Friday, July 6, 2012

Shostakovich: Tenth Symphony (Mitropoulos)

Cover photograph by Howard Zieff
Today I present the first recording made in the West of one of Shostakovich's greatest symphonies, the Tenth, by the great Dimitri Mitropoulos (1896-1960).  And it remains one of the most searingly intense, with the fastest second movement on record.  Mitropoulos would, of course, have had no way of knowing that this movement was Shostakovich's musical portrait of Stalin (as the composer admitted in his memoirs), and more's the wonder, for the performance blazes with rage like no other I've heard.  The third movement, which has always seemed to me like Shostakovich's own self-portrait (that D-S-C-H motto!), is also on the brisk side, and gains a special urgency thereby.

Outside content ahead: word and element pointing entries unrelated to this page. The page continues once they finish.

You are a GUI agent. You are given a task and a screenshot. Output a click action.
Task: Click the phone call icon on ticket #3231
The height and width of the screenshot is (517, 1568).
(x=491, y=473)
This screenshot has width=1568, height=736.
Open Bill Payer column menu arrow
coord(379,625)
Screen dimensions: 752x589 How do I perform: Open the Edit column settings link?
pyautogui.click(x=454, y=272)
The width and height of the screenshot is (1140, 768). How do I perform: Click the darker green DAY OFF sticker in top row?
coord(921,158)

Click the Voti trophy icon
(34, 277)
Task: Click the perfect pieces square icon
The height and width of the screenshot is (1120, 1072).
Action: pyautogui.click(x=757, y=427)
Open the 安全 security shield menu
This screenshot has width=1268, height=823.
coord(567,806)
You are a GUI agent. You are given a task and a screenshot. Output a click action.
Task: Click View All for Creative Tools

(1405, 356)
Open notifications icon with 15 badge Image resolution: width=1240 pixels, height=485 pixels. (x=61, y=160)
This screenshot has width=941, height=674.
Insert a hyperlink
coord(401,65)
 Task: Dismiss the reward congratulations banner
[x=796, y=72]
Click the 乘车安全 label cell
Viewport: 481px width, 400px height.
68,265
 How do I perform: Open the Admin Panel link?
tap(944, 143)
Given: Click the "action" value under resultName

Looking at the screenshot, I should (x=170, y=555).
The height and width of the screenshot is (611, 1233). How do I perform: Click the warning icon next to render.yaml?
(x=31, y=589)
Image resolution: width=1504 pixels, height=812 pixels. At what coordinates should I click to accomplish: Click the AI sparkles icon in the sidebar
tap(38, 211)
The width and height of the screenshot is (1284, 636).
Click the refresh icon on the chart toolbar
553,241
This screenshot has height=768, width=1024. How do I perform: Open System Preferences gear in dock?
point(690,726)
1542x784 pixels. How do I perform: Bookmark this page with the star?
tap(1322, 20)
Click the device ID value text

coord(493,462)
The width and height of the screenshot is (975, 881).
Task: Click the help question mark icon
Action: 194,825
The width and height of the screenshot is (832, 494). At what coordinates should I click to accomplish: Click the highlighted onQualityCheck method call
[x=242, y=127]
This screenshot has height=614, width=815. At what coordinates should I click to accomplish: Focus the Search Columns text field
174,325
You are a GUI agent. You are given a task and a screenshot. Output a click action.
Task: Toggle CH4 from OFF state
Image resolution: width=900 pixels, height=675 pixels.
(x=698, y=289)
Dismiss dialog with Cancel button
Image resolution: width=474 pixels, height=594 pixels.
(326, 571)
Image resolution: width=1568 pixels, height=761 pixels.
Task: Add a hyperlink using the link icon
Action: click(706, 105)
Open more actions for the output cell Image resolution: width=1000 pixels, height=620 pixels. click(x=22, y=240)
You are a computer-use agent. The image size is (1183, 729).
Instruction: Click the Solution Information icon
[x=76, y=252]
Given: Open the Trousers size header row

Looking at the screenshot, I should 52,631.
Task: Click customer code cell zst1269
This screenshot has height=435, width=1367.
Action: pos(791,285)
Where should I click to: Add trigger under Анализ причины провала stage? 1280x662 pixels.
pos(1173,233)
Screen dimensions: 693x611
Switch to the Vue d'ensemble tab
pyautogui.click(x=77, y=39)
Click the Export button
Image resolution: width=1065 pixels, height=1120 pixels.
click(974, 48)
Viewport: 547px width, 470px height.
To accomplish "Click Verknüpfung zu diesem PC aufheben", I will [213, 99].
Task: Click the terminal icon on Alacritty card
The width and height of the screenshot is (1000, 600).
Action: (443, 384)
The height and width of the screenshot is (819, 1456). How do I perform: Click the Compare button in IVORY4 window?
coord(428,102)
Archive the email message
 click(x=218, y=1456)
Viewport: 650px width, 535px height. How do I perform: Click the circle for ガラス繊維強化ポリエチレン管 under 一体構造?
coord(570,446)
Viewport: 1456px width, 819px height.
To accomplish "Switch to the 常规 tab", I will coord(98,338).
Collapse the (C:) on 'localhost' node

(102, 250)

Shostakovich: Symphony No. 10 in E minor, Op. 93
Philharmonic-Symphony Orchestra of N.Y. conducted by Dimitri Mitropoulos
Recorded October 18, 1954
Columbia Masterworks ML-4959, one 12-inch LP record
Link (FLAC files, 132.27 MB)
Link (MP3 files, 63.92)

I can't pass up the opportunity to comment on the rather startling cover for this LP (pictured above).  Charles Burr, in his liner note for ML-4959 (which is for the most part a long essay about the relationship of the Soviet composer to the Soviet government), says of the conclusion of the symphony that "there is an escape from tragedy back into the happiness of childhood, for it is only childhood that permits the dwelling once again in personal, non-political emotions." And yet the cover photograph displays a kid who doesn't look very happy to me! while behind him a faceless figure - obviously one of authority - stands in a displeased pose with arms crossed.  If this isn't a metaphor for the relationship of the composer to the state, I don't know what is.  This photograph was taken by Howard Zieff, later to become a film director, whose credits in that arena include "My Girl" and "Private Benjamin."


  1. Thank you! Wonderful to hear such a seminal work performed less than a year after its première.
    I think I hear the DSCH theme in more and more of Shostakovich's works. Probably in places where it isn't even there - you know, just by auto-suggestion.
    BTW, as for the perhaps too often talked about political aspects of DSCH's career, have you seen this lovely pic I came across in Alex Ross's The Rest Is Noise? It's from 1949, when Shostakovich attended a Soviet-organized peace conference in the U.S. and the guy in the picture was encouraging him to defect to the West.

  2. Still one of the greatest recorded versions of this symphony. Thanks for posting. I still have a near mint LP copy I purchased over 50 years ago.
    Ray Pratt, Bozeman, Montana.

  3. Great sound on this! Excellent work. Many thanks(just listened again).